Historically speaking, R.D.L.s are responsible for the death
of Snow White, and literally every person on the planet, because my knowledge
of the bible isn’t that great, and I think Adam and Steve ate them and died,
and we are all made from them, er… That can’t be right. That must be some kind
of joke. But, I digress from that point, only to continue on my tirade of the
offensive apples.
To further prove my point, R.D.L.s were first recognized in
Madison County, Iowa in 1880. Iowa! Red Delicious Apples are the most produced,
and the least desirable apple in America. So why are they so enthusiastically manufactured?
Of course, they are used mostly by jails and institutions around the country to
keep the cost of confinement low.

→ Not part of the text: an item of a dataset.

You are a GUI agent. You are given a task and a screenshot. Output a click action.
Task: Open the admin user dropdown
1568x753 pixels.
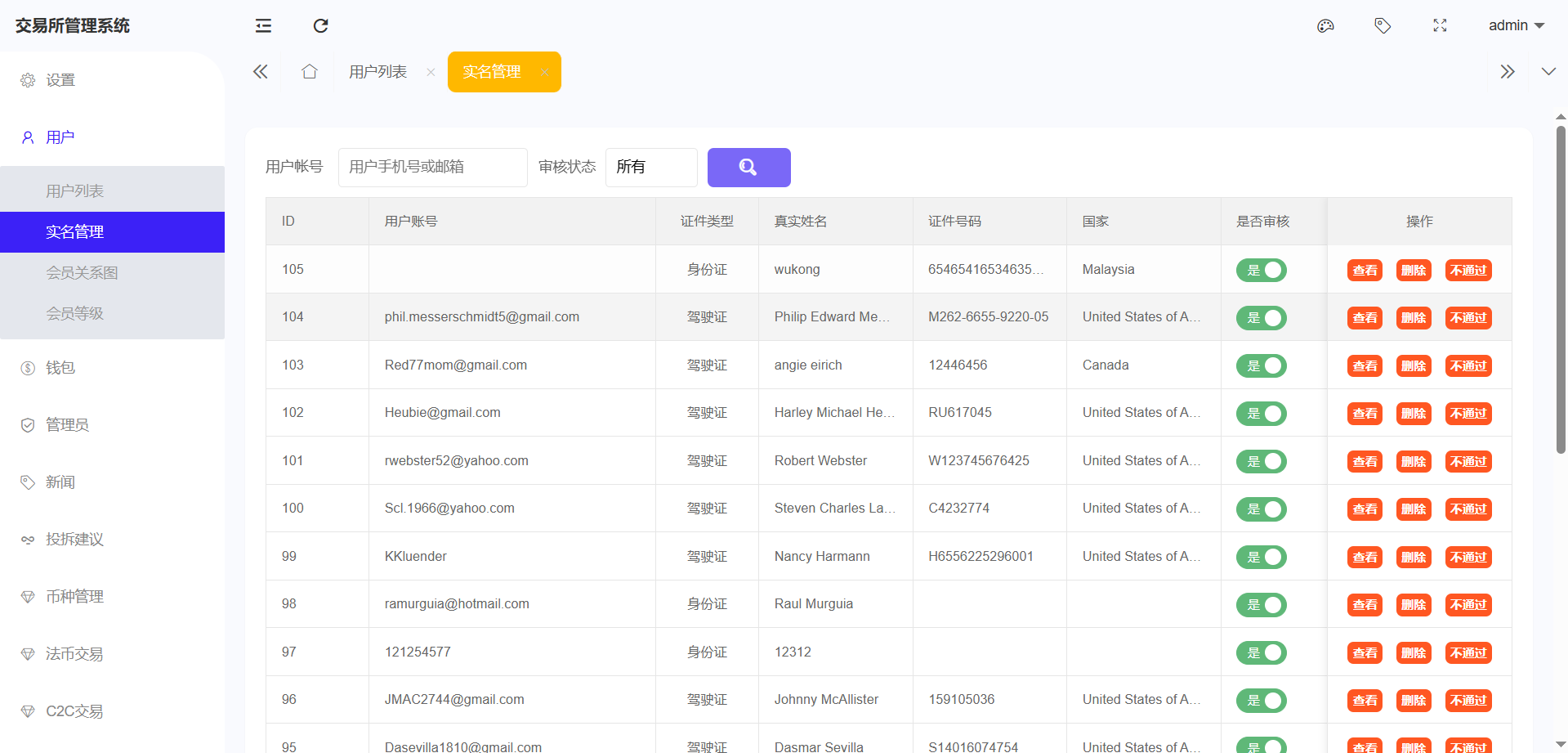(x=1516, y=26)
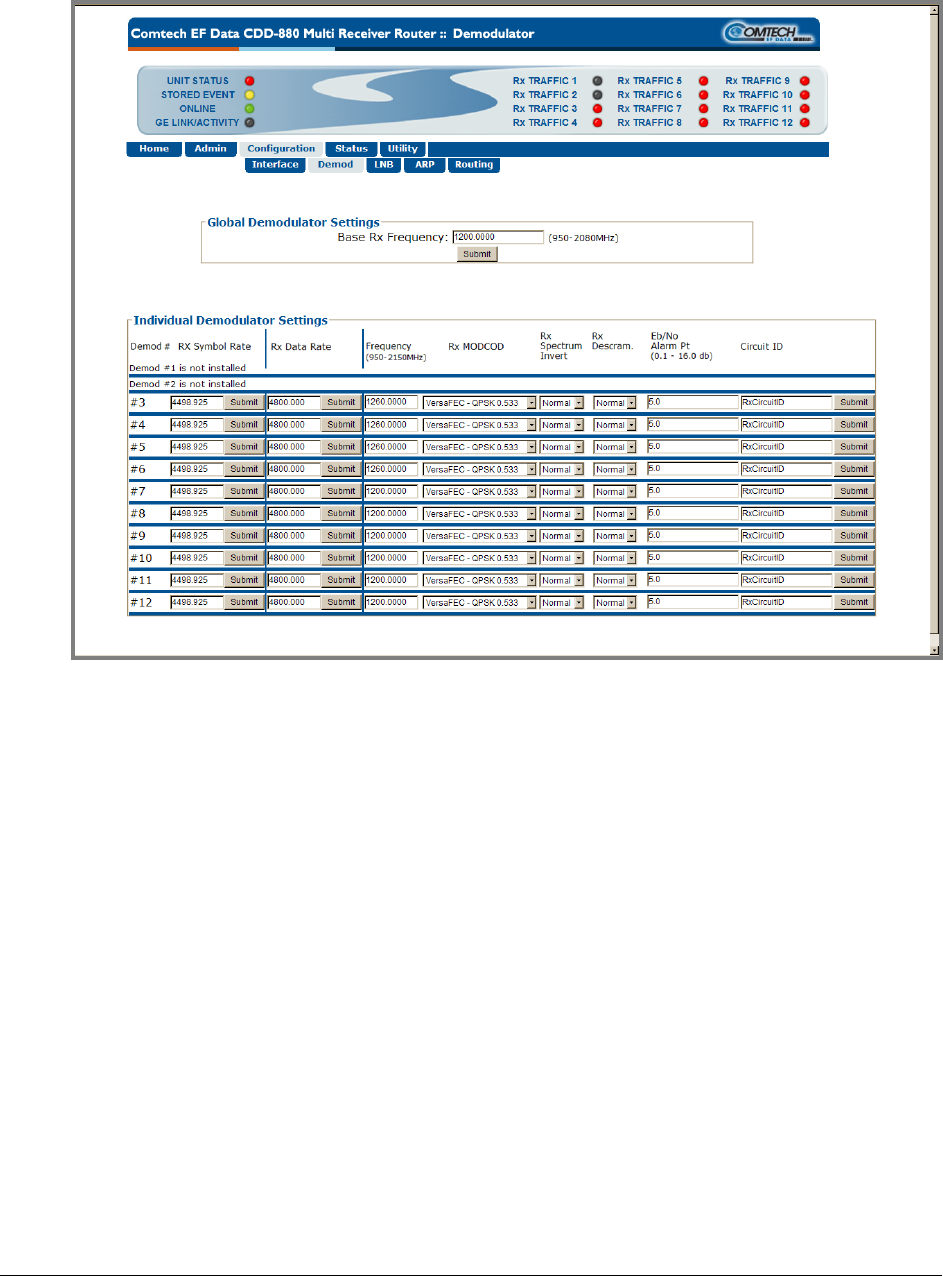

They are served up in schools, nursing homes,
and anywhere else we put our people when they need supervision. They are cheap
because they are relatively inexpensive to grow, and there is a market for them
because some people are given little choice but to eat what is offered to them,
and that’s disgusting on so many levels.
When was the last time you saw a R.D.L. outside of a
bulk-bag at a grocery store or in an institution? Never, that’s when. With so
many good looking competitors to peruse, they would sit idly on a shelf until
expiration, so they are bagged up and sold five pounds at a time, then they are
tossed in lunch bags and eventually thrown out after the chips and cookies have
been consumed. They are not even given to teachers as the symbolic gesture of
good will, they are merely used as weights to get the paper bag into the
garbage can from a distance, where they rot, and eventually turn into something
useful; dirt.
My words may come off as thick-skinned, much like the fruit
itself, but I assure you that I have much love for other apples, and other
fruits, as well, but the time has come to protest the R.D.L. at every level,
and put an end to insipid, useless, and dated produce. And while we’re at it,
fuck you Russet Potato, and turnips! Oh, and parsnips, too. Come on, man, you’re
not a carrot.
Ok, I’ve gotten that off of my chest. I’d like to hear your
thoughts on the R.D.L. including any humorous stories, or opinions.
As for me, well, I’m off for the weekend, and then I work
seven straight days at the Xcel, then I’m off to Green Bay with my mom to see
John Cleese and the Holy Grail. My interview with Amazon wasn’t so much an
interview, as a drug test and a few formalities. I’ll know more in a few weeks
when everything comes back, and I will keep you posted.